▶ Directions:
Look below for the line containing "Given: Open the Filter dropdown"; from there through the line containing "Open the hamburger", both lines included, please set down each line exactly and nothing else.

▶ Information supplied:
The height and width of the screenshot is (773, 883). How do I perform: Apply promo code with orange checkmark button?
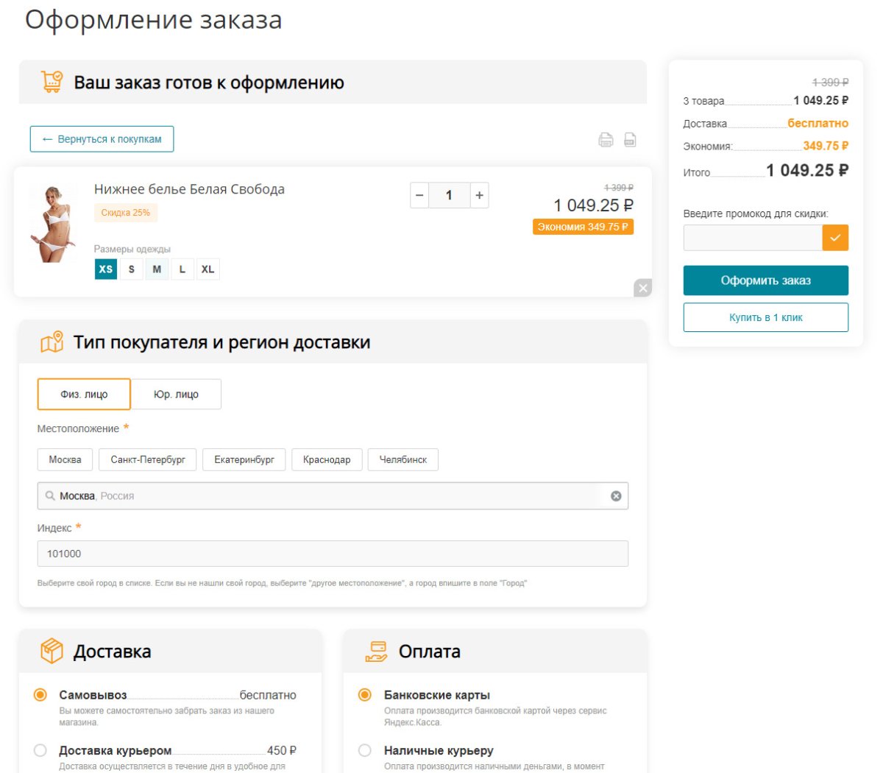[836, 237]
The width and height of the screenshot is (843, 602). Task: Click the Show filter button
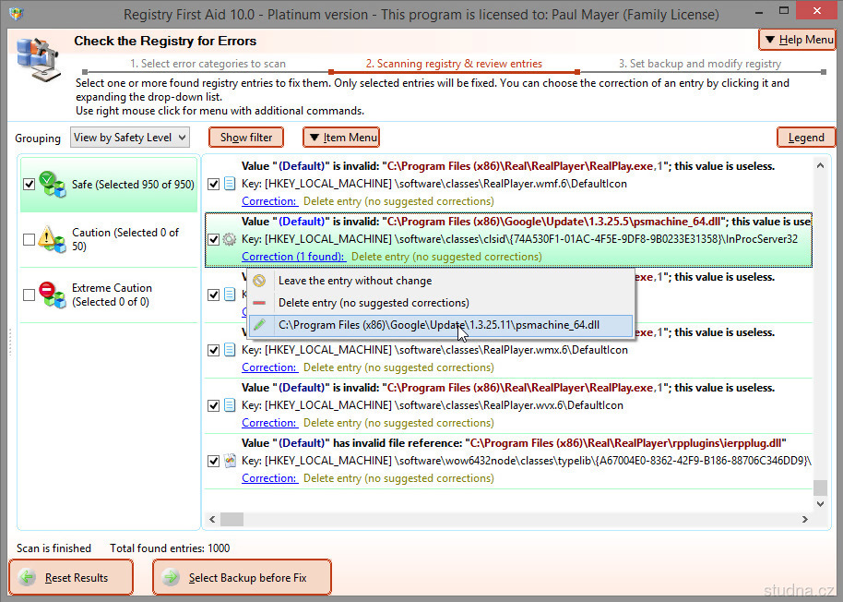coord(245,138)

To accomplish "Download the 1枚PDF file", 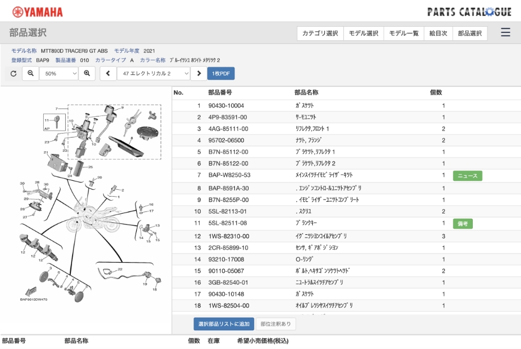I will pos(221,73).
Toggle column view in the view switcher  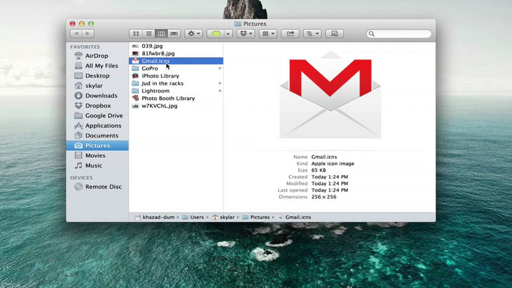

* * *

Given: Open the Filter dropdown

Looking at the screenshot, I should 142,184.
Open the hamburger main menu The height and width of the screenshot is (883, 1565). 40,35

▶ Answer space:
Given: Open the Filter dropdown

Looking at the screenshot, I should 142,184.
Open the hamburger main menu The height and width of the screenshot is (883, 1565). 40,35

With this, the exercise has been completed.